WHAT TO WORK ON: Copy out the material below, swapping each "computer-use agent" for "desktop helper" and keeping everything else the same.

GIVEN DATA:
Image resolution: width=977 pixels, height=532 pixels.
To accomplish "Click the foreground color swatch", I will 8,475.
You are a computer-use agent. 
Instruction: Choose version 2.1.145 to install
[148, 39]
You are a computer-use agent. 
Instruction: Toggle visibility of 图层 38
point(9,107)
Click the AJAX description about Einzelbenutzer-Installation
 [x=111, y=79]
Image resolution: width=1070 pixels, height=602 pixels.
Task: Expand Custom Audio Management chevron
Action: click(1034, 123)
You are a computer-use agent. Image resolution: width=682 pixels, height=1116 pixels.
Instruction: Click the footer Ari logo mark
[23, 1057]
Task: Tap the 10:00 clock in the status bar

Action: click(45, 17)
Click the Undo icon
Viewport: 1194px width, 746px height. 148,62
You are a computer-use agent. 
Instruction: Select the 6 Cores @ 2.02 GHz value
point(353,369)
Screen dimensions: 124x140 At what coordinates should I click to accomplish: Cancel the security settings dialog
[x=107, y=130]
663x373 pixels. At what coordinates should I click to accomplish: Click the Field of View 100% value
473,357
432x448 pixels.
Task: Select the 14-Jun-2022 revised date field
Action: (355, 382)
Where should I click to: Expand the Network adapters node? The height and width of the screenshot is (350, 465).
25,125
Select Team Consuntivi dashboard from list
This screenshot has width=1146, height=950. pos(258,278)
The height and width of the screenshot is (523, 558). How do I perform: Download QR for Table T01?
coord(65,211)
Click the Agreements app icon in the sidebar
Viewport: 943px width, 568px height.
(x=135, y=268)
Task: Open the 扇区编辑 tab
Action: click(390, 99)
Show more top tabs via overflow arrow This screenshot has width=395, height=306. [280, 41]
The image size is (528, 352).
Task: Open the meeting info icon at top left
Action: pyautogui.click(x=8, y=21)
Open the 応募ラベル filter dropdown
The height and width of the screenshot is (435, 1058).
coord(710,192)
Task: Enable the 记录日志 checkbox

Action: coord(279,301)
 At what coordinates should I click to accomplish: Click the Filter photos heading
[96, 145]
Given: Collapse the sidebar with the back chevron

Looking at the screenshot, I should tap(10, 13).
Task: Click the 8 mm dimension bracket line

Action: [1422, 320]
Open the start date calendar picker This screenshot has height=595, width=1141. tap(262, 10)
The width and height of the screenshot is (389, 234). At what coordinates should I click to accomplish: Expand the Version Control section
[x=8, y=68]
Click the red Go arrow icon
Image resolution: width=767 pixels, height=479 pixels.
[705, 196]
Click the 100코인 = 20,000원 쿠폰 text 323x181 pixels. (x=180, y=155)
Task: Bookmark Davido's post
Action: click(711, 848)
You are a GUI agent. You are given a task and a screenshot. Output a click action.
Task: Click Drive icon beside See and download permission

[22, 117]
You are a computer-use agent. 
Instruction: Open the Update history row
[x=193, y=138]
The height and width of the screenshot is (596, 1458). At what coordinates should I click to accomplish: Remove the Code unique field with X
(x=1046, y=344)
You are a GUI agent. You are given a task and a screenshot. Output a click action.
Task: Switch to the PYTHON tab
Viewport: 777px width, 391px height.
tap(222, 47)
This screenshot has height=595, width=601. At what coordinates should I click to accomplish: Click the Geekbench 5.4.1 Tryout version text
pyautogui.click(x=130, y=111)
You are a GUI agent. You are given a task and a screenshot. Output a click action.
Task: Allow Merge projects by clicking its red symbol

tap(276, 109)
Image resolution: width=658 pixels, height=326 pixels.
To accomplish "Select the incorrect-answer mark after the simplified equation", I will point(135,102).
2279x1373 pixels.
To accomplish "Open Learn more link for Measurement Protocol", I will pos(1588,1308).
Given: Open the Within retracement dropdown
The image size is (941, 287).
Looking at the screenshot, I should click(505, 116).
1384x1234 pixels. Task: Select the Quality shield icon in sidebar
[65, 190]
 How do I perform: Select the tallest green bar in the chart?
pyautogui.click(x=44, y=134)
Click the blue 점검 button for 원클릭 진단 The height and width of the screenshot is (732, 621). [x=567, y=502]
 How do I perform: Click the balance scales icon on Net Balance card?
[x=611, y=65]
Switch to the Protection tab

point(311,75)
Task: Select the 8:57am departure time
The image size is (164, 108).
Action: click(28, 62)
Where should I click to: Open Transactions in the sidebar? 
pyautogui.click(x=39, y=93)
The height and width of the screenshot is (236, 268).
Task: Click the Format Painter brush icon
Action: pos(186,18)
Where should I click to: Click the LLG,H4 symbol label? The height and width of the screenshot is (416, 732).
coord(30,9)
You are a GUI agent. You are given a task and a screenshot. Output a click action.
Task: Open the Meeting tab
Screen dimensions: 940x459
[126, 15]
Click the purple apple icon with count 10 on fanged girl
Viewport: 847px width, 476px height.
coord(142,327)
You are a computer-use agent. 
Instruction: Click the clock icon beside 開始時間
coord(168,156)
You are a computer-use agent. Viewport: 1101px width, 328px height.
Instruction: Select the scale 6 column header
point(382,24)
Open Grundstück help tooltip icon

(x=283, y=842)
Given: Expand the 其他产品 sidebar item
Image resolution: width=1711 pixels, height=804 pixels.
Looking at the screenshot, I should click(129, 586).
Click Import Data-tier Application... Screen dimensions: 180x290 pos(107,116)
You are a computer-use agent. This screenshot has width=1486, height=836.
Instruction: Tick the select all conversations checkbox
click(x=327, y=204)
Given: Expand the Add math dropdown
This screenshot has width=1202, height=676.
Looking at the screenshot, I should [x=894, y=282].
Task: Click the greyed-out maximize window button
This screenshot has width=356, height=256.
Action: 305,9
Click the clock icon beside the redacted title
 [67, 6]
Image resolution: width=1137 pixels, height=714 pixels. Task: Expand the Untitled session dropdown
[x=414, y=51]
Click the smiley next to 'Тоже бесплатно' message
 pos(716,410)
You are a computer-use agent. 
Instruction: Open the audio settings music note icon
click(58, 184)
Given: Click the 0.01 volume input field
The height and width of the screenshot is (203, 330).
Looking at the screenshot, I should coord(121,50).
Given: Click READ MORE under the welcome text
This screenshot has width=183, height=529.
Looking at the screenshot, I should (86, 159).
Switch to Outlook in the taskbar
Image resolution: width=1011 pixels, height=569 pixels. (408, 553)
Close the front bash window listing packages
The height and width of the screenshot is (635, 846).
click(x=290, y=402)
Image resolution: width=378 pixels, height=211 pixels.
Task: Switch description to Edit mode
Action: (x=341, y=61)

RESPONSE:
Image resolution: width=977 pixels, height=532 pixels.
To accomplish "Click the foreground color swatch", I will 8,475.
You are a desktop helper. 
Instruction: Choose version 2.1.145 to install
[148, 39]
You are a desktop helper. 
Instruction: Toggle visibility of 图层 38
point(9,107)
Click the AJAX description about Einzelbenutzer-Installation
 [x=111, y=79]
Image resolution: width=1070 pixels, height=602 pixels.
Task: Expand Custom Audio Management chevron
Action: click(1034, 123)
You are a desktop helper. Image resolution: width=682 pixels, height=1116 pixels.
Instruction: Click the footer Ari logo mark
[23, 1057]
Task: Tap the 10:00 clock in the status bar

Action: click(45, 17)
Click the Undo icon
Viewport: 1194px width, 746px height. 148,62
You are a desktop helper. 
Instruction: Select the 6 Cores @ 2.02 GHz value
point(353,369)
Screen dimensions: 124x140 At what coordinates should I click to accomplish: Cancel the security settings dialog
[x=107, y=130]
663x373 pixels. At what coordinates should I click to accomplish: Click the Field of View 100% value
473,357
432x448 pixels.
Task: Select the 14-Jun-2022 revised date field
Action: (355, 382)
Where should I click to: Expand the Network adapters node? The height and width of the screenshot is (350, 465).
25,125
Select Team Consuntivi dashboard from list
This screenshot has width=1146, height=950. pos(258,278)
The height and width of the screenshot is (523, 558). How do I perform: Download QR for Table T01?
coord(65,211)
Click the Agreements app icon in the sidebar
Viewport: 943px width, 568px height.
(x=135, y=268)
Task: Open the 扇区编辑 tab
Action: click(390, 99)
Show more top tabs via overflow arrow This screenshot has width=395, height=306. [280, 41]
The image size is (528, 352).
Task: Open the meeting info icon at top left
Action: pyautogui.click(x=8, y=21)
Open the 応募ラベル filter dropdown
The height and width of the screenshot is (435, 1058).
coord(710,192)
Task: Enable the 记录日志 checkbox

Action: coord(279,301)
 At what coordinates should I click to accomplish: Click the Filter photos heading
[96, 145]
Given: Collapse the sidebar with the back chevron

Looking at the screenshot, I should tap(10, 13).
Task: Click the 8 mm dimension bracket line

Action: [1422, 320]
Open the start date calendar picker This screenshot has height=595, width=1141. tap(262, 10)
The width and height of the screenshot is (389, 234). At what coordinates should I click to accomplish: Expand the Version Control section
[x=8, y=68]
Click the red Go arrow icon
Image resolution: width=767 pixels, height=479 pixels.
[705, 196]
Click the 100코인 = 20,000원 쿠폰 text 323x181 pixels. (x=180, y=155)
Task: Bookmark Davido's post
Action: click(711, 848)
You are a GUI agent. You are given a task and a screenshot. Output a click action.
Task: Click Drive icon beside See and download permission

[22, 117]
You are a desktop helper. 
Instruction: Open the Update history row
[x=193, y=138]
The height and width of the screenshot is (596, 1458). At what coordinates should I click to accomplish: Remove the Code unique field with X
(x=1046, y=344)
You are a GUI agent. You are given a task and a screenshot. Output a click action.
Task: Switch to the PYTHON tab
Viewport: 777px width, 391px height.
tap(222, 47)
This screenshot has height=595, width=601. At what coordinates should I click to accomplish: Click the Geekbench 5.4.1 Tryout version text
pyautogui.click(x=130, y=111)
You are a GUI agent. You are given a task and a screenshot. Output a click action.
Task: Allow Merge projects by clicking its red symbol

tap(276, 109)
Image resolution: width=658 pixels, height=326 pixels.
To accomplish "Select the incorrect-answer mark after the simplified equation", I will point(135,102).
2279x1373 pixels.
To accomplish "Open Learn more link for Measurement Protocol", I will pos(1588,1308).
Given: Open the Within retracement dropdown
The image size is (941, 287).
Looking at the screenshot, I should click(505, 116).
1384x1234 pixels. Task: Select the Quality shield icon in sidebar
[65, 190]
 How do I perform: Select the tallest green bar in the chart?
pyautogui.click(x=44, y=134)
Click the blue 점검 button for 원클릭 진단 The height and width of the screenshot is (732, 621). [x=567, y=502]
 How do I perform: Click the balance scales icon on Net Balance card?
[x=611, y=65]
Switch to the Protection tab

point(311,75)
Task: Select the 8:57am departure time
The image size is (164, 108).
Action: click(28, 62)
Where should I click to: Open Transactions in the sidebar? 
pyautogui.click(x=39, y=93)
The height and width of the screenshot is (236, 268).
Task: Click the Format Painter brush icon
Action: pos(186,18)
Where should I click to: Click the LLG,H4 symbol label? The height and width of the screenshot is (416, 732).
coord(30,9)
You are a GUI agent. You are given a task and a screenshot. Output a click action.
Task: Open the Meeting tab
Screen dimensions: 940x459
[126, 15]
Click the purple apple icon with count 10 on fanged girl
Viewport: 847px width, 476px height.
coord(142,327)
You are a desktop helper. 
Instruction: Click the clock icon beside 開始時間
coord(168,156)
You are a desktop helper. Viewport: 1101px width, 328px height.
Instruction: Select the scale 6 column header
point(382,24)
Open Grundstück help tooltip icon

(x=283, y=842)
Given: Expand the 其他产品 sidebar item
Image resolution: width=1711 pixels, height=804 pixels.
Looking at the screenshot, I should click(129, 586).
Click Import Data-tier Application... Screen dimensions: 180x290 pos(107,116)
You are a desktop helper. This screenshot has width=1486, height=836.
Instruction: Tick the select all conversations checkbox
click(x=327, y=204)
Given: Expand the Add math dropdown
This screenshot has width=1202, height=676.
Looking at the screenshot, I should [x=894, y=282].
Task: Click the greyed-out maximize window button
This screenshot has width=356, height=256.
Action: 305,9
Click the clock icon beside the redacted title
 [67, 6]
Image resolution: width=1137 pixels, height=714 pixels. Task: Expand the Untitled session dropdown
[x=414, y=51]
Click the smiley next to 'Тоже бесплатно' message
 pos(716,410)
You are a desktop helper. 
Instruction: Open the audio settings music note icon
click(58, 184)
Given: Click the 0.01 volume input field
The height and width of the screenshot is (203, 330).
Looking at the screenshot, I should coord(121,50).
Given: Click READ MORE under the welcome text
This screenshot has width=183, height=529.
Looking at the screenshot, I should (86, 159).
Switch to Outlook in the taskbar
Image resolution: width=1011 pixels, height=569 pixels. (408, 553)
Close the front bash window listing packages
The height and width of the screenshot is (635, 846).
click(x=290, y=402)
Image resolution: width=378 pixels, height=211 pixels.
Task: Switch description to Edit mode
Action: (x=341, y=61)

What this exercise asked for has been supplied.